You are expected to use the two sets of data used in the Coursework Assignment 1, namely:

● the climate data provided in the ﬁle y ClimateDataBasel.csvy ;

● the video provided in the y OriginalVideoStream.m4vy and its binary version with detected foreground y BinaryVideo.aviy and the foreground objects detected as discussed in Course Work 1 and stored in the ﬁle y WLA.csvy as well as the labels from the ﬁle y Labels.csvy )

2.2 Clustering

Choose at least two clustering algorithms and apply them to the climate data set. To achieve top marks one of the methods should be from independent research.

Develop the programme and explain the functionality of the algorithms in as much detail as you can. Compare the results and limitations of each of the algorithms that you have used.

2.3 Classiﬁcation

This task applies to the second data (the video stream). Train at least two classiﬁers of your choice on a part of the data (you may choose what proportion of the data to use for training and what proportion for testing/validation), perform cross-validation and evaluate the performance of the classiﬁers and report this.

Hints:

1. The ﬁrst 16 lines of the ﬁles y WLA.csvy and y Labels.csvy contain only one of the two objects of interest - only the motorbike - and, therefore, perhaps these 16 cases will not be very useful for training.

2. The remaining 172 lines of the ﬁles y WLA.csvy and y Labels.csvy has to be considered in pairs (86 pairs)

3. As you probably realised from your Course Work 1 it may not be the best option to use all three values from the ﬁle y WLA.csvy . Why?

When analysing the performance of the classiﬁers you should use precision/recall, F1 score and classiﬁcation accuracy. You may also indicate the time required for training the classiﬁer as a measure of computational complexity (note that the time is always conditional on the type of hardware you use - laptop, computer, CPU/GPU, etc.) and is not an absolute measure, but when making comparisons it can be useful.

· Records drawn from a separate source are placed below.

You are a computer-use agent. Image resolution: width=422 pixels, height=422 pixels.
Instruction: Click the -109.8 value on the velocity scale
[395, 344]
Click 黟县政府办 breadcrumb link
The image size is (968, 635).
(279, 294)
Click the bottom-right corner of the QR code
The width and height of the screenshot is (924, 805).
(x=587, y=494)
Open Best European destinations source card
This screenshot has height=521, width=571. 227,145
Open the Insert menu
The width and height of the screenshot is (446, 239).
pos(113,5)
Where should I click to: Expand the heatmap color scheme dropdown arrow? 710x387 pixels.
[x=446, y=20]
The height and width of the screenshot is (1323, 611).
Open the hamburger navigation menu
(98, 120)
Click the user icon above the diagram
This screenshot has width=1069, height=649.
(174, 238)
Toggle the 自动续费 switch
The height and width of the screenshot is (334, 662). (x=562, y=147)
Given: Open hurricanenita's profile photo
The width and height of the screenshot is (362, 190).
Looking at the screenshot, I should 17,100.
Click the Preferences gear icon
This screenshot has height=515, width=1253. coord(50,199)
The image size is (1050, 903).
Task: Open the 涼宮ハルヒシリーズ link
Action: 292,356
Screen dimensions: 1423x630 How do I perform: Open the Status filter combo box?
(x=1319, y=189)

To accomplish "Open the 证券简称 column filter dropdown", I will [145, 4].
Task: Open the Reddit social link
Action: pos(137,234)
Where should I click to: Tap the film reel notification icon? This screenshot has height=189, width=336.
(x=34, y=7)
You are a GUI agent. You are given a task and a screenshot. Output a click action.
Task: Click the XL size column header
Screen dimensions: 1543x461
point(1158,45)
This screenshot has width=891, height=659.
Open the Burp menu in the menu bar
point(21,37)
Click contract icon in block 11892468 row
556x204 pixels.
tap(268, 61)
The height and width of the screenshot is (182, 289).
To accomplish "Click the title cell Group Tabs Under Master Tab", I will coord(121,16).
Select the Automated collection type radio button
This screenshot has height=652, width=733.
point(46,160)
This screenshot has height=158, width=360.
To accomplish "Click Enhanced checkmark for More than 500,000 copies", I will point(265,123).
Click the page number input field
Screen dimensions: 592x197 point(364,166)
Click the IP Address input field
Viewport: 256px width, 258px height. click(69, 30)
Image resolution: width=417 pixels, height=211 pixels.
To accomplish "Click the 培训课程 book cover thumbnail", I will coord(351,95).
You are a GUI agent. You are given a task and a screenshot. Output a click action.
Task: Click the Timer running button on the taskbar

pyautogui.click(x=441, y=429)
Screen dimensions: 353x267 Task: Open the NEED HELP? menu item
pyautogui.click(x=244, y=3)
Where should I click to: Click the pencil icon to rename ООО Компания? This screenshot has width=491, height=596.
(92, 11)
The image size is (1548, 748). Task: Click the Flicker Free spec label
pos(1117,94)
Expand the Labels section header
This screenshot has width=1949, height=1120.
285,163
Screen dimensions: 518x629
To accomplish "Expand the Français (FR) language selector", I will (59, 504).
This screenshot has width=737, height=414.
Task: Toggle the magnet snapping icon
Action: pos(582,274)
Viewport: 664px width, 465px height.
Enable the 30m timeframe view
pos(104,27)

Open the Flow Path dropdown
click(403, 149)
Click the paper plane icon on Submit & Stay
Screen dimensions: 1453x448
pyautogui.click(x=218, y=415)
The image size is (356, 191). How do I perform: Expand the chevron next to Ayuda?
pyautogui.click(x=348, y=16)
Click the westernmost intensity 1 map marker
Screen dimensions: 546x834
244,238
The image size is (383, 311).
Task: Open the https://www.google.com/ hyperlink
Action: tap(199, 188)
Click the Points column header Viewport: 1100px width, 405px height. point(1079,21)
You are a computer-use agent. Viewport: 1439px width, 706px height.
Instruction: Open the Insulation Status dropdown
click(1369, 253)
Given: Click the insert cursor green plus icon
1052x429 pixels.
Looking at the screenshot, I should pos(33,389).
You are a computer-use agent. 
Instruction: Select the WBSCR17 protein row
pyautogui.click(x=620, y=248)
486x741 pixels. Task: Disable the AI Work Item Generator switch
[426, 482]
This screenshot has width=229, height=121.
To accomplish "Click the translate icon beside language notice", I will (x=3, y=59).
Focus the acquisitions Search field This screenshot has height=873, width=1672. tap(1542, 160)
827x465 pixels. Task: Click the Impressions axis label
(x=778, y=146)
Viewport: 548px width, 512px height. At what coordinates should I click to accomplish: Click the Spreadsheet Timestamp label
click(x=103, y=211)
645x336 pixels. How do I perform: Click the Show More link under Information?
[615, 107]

The deadline for submission is: 4pm, 17 December 2021, Friday. The cut-oﬀ deadline is 4pm, 20 December 2021, Monday (with late submission penalty incurred which is 1 letter grade or 10%). Submissions after this deadline cannot be accepted according to the University regulations.

3 Marking Scheme

For the overall report marks are allocated as follows:

● Structure and presentation (5%)

● Language and style (4%)

● Use of literature and references (5%)

Each of the two parts (clustering, and classiﬁcation) will be marked as follows:

● Level of understanding (9%)

● Depth of analysis (8%)

● Justiﬁcation of selected methods (8%)

● Independent research and use of methods not given in the lectures (9%)

● Working, well annotated code and results (9%)

At the end of this document there is an Appendix, which explains what a mark means in Lancaster University and includes suggestions for a well-written report.

The length of the report should not exceed 5 pages. You can use double column format, e.g. the so-called IEEE style as described in the Appendix. You may include an Appendix (2 pages maximum) after the main report.

4 Additional Comments

You must report in an “acknowledgements” section the use of any libraries, readily available online code, and code from online tutorials. Additionally, you are free to discuss your work with colleagues, but you must also report in the “acknowledgments” section if anyone has helped you signiﬁcantly. Remember that using others’ work without giving the due credit is an act of plagiarism, and it is not a good academic practice.